A. While a series of partial explosions and fires have occurred at the FDPP, the overall situation is now under control and the operational focus has shifted toward getting the nuclear reactors stable and cool. This overall situation appears also to have been reflected in the radiation statistics of major cities across Japan (see fig 1). For example, the level of radiation prior to the earthquake in Yokohama (located 250 km [150 miles] away from the FDPP) was between 0.021 and 0.029µSv/h. This suddenly shot up to 0.100-0.150 µSv/h on the 15th and 16th of March. The level of radiation began to decline again toward the end of March and continued to fall in April and in May to the current level 0.032 to 0.034 µSv/h or 25% of its peak level.

 


(Fig 1)


A. similar trend has been observed in Shirakawa City, Fukushima Prefecture, which is located 80 km (50 miles) away from the FDPP. Shirakawa City registered 7.70 µSv/h on the 15th of March but the radiation has since fallen to its current level of 0.057 µSv/h, or 13% of the peak level. This clearly indicates that the worst period is now over in terms of Japan's radiation problem.

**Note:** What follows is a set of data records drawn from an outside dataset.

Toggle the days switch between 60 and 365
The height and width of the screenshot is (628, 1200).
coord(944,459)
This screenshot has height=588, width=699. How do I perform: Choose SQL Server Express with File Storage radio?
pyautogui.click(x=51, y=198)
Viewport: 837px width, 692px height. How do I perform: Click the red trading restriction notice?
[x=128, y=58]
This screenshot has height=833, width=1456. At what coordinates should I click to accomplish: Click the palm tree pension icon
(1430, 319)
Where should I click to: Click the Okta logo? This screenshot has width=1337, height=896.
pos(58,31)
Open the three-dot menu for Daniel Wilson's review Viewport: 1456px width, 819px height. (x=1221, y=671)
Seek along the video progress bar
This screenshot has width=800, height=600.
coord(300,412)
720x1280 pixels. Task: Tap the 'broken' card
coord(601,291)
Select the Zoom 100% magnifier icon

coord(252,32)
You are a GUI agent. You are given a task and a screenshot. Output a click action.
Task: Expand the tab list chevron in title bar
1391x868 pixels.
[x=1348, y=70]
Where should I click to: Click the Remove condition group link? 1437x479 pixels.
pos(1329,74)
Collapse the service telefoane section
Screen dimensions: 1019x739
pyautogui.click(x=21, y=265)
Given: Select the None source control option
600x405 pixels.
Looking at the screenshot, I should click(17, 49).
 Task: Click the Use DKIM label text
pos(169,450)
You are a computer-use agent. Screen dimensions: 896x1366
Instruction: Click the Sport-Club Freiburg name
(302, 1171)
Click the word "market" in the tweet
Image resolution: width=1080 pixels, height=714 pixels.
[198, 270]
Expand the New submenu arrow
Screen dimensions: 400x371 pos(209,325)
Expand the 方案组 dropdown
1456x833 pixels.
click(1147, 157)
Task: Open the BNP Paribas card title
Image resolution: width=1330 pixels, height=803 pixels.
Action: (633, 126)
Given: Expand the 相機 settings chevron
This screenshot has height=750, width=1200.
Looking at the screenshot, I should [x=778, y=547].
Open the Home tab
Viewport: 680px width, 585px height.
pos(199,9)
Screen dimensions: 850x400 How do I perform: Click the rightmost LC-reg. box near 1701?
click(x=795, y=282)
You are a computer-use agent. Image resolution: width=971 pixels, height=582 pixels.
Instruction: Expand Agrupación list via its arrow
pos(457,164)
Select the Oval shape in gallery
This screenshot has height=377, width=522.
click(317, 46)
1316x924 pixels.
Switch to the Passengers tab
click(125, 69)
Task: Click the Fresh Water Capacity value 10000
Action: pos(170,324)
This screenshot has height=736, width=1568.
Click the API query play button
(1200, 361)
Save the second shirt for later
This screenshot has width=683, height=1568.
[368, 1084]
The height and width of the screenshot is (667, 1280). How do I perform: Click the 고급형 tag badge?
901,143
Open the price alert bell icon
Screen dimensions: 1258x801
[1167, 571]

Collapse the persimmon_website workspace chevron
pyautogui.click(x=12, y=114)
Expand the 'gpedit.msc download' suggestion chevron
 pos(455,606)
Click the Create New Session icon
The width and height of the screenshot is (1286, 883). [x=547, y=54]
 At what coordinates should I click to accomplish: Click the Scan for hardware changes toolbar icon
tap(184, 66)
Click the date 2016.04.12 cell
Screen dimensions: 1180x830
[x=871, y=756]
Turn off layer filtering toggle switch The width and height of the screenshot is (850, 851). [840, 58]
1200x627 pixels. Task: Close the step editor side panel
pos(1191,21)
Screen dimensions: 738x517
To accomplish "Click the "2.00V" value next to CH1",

Q3. Then why is the level of radiation in Oita higher than some other cities in Japan?

A. Yes, as you pointed out, the level of radiation of Oita (0.050 µSv/h) is higher than Yokohama (0.030µSv/h,) and Shizuoka (0.035 µSv/h), but this is due to natural radiation and not due to the impact of the FDPP. Humans are constantly exposed to certain levels of natural radiation which occurs mostly from radon gases from soil, other terrestrial sources (uranium, thorium and other radioactive materials) and also from cosmic rays from the sun and outer space. The level of such terrestrial and cosmic radiation differs from place to place which would explain the difference between levels found in Oita and Yokohama/Shizuoka. According to Bloomberg, for instance, in Kerala (India) where thorium is found in abundance, the level of radiation is as high as 3.420 µSv/h.

Q4. How would you compare the levels of radiation in Japan (in Tokyo and Oita) with that of other cities in the World?

A. You can see in the table below that the level of radiation in Tokyo (Shinjuku Ward) is 0.063 µSv/h, and 0.049 µSv/h in Oita (as of May 17, 2011). The table below shows that the level of radiation of these Japanese cities is much lower than many other cities around the world. For instance, radiation in Tokyo is 58% lower than Hyderabad of India (0.150 µSv/h), 52% lower than King's Park, Hong Kong (0.140 µSv/h), 43% lower than Seoul (0.110 µSv/h), 42% lower than Guangzhou (0.108 µSv/h), 21% lower than London (0.080 µSv/h), and 19 % lower than Beijing (0.077 µSv/h). It is ironic to see expatriates fleeing from Tokyo to escape the radiation only to land in cities with even higher levels of radiation.

Q5. What level of radiation presents a health risk to humans?

A. The following table indicates the levels of radiation that are harmful to the human body. This demonstrates that the current level of radiation in Oita is nothing to worry about. In fact, the annual naturally occurring radiation level in Oita is 429 µSv which is less than a single abdominal X-ray (600 µSv).

Cause of radiation and/or symptoms Level of exposure (µSv)
Light radiation poisoning (mild to moderate nausea, fatigue, 10% risk of death after 30 days) 1,000,000-2,000.000 µSv
Mild radiation sickness (headache, risk of infection) 500,000-1,000.000 µSv
Lowest dose for any statistical risk of cancer 50,000 µSv
Criteria for designating the evacuation zone at the FDPP (annual level) 20,000µSv
Full body CT scan 10,000 µSv
Typical background radiation from natural sources in North America 3,000 µSv
Abdominal X-ray 600 µSv
Annual radiation level at Oita 429 µSv
One round trip flight between Tokyo and New York 200 µSv

Source: World Nuclear Association, National Post (Canada), Nikkei (May 11, 2011)

We hope that this information has helped you to understand that the level of radiation at Oita Prefecture is nothing to worry about. Located in the middle of Oita Prefecture, about 1,000 km (625 miles) away from the FDPP, APU is completely safe and remains unaffected by the recent nuclear crisis. In addition, the University is situated on top of a hill some 300 meters high above sea level making it totally safe from the threat of tsunamis. We hope that the above Q&A has provided you with helpful and informative data that will help to put your mind at ease.